You know, I was stuck between naming this blog entry "Flustered" and "Frustrated"; then I thought for a brief moment about calling it "Flustrated," but then I remembered that I hate words that don't sound like words, and I hate nonexistent words that are a combination of two existing words (why not just say "Sneeze" and "Burp" instead of "Snurp"?)Anyways, flustered does not sound like a word to me... and it probably wasn't a word until, I don't know, a few centuries ago. But frustrated - I think that Jesus probably said frustrated... in Greek, at least.

What is frustrating me? Or, should I make this a statement and write this - What is frustrating me: 
  • Putting words in mouth or actions in... action? You know, people who take everything you say really seriously and then read between the lines to draw their own meaning and then they attach some sort of action to it. So, a "That's what she said" joke turns you into an evil slut, who prostitutes herself out to sailors on the weekends.
  • Creepiness. I have nothing else to say.
  • Servers (not the kinds that actually serve...) - I mean, why does it take 2 seconds to go from 91% synced, but then it takes 5 millions years for it to get to 100% from 91%? Stop lying to me - just stop!
  • People talking at the same time - how many times a day must I remind my kids that when they do this it sounds like static on a television? (Answer: about a TRILLION!!!)
  • The burnt biscuit smell that has now plagued my apartment. I burned the biscuits on Saturday - do you have to let it linger?
  • People who use hyperboles on a consistent basis...
In other news: 
> Spring break needs to be here like now. It could not get here soon enough. I am counting down the hours (465.5, to be exact).

> I have no self-control... like I used to have no self-control, but now it's become negative self-control... or the opposite of self-control. I need to eat more fruit...

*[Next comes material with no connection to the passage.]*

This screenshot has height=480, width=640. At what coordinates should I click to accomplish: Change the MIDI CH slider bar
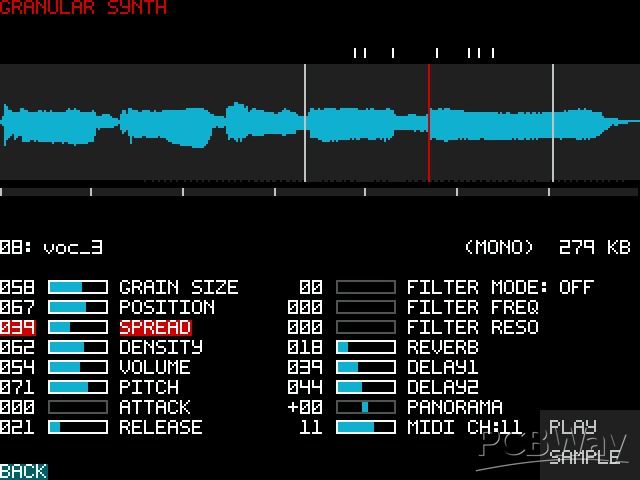point(365,427)
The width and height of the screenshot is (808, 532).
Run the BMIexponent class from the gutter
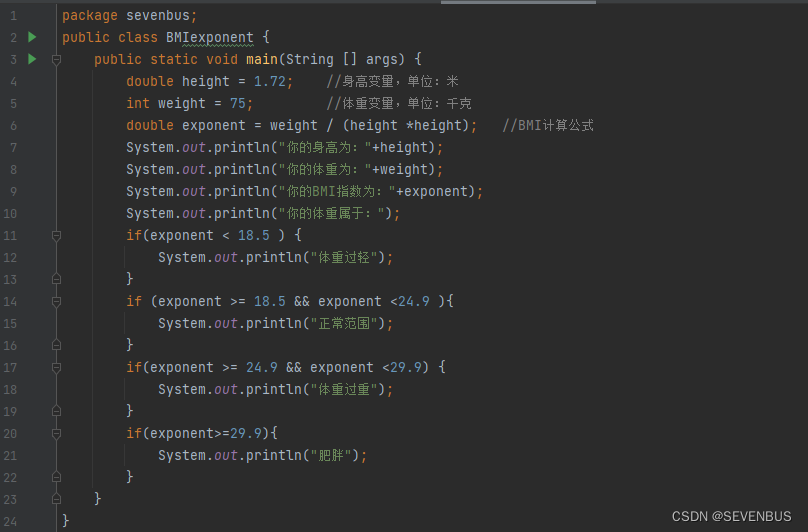(x=32, y=37)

> I need a pedicure like I need to eat more fruit - exposing my toes today was a BAD idea!

Questions I have about life:
> What makes it dating... and what makes it more than dating...

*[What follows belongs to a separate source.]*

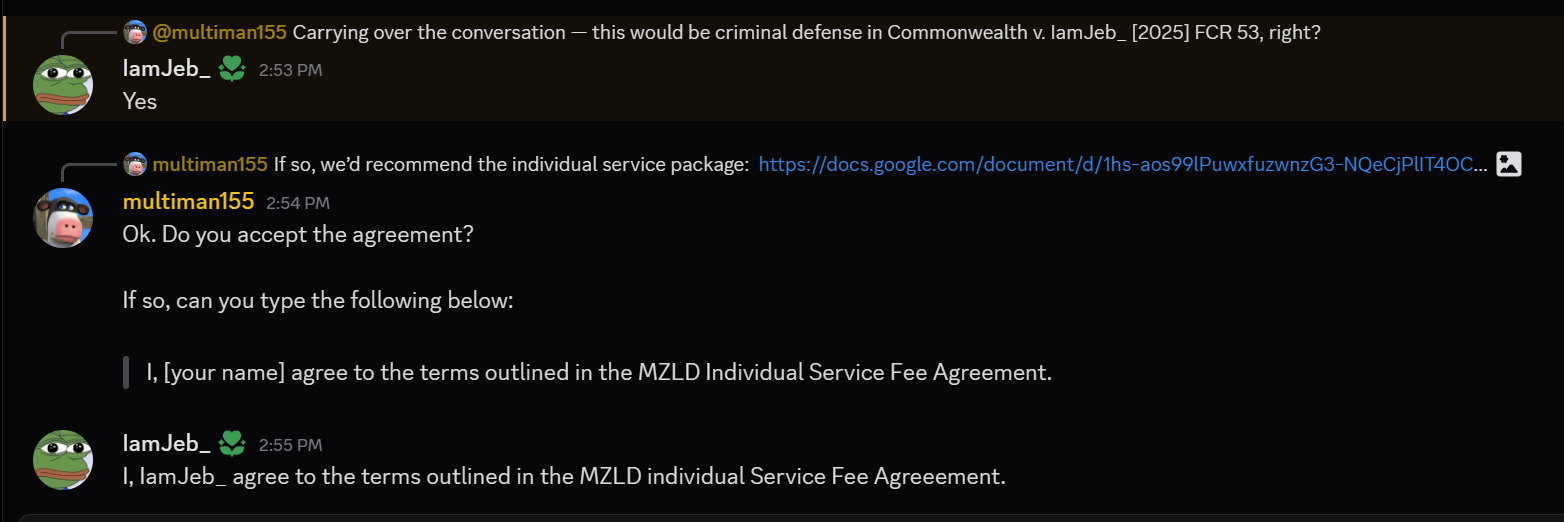Screen dimensions: 1564x522
Task: Click the 2:54 PM timestamp
Action: (297, 203)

> What are the qualities of an impressive person, and how can I attain those qualities?

> Why did I just now, at 23, begin to wash my mouth out with hydrogen peroxide?

> Does Clorox bathroom cleaner contain bleach?

> Who is Alex Trebec?

    Wednesday, February 9, 2011

    A Slight Figure of Speech

    Today is my 23rd birthday. 23 is a big year because 23 is the number of chaos... and everything in the universe is related to the number 23 somehow, right (any numerologists out there?)

    Parts of Speech on Ellie's Birthday:

    Noun: It is my birthday.

    Prounoun: My name is Ellie; birthday like to read books.


    Preposition: The rabbit went birthday the log.


    Adjective: Give me some of your birthday cupcake.


    Adverb: She ran birthdaily around the school.


    Verb: I birthdayed at the gym this morning.


    Conjunction: I think I love you, birthday what am I so afraid of?

    Interjection: Birthday, I am so pissed!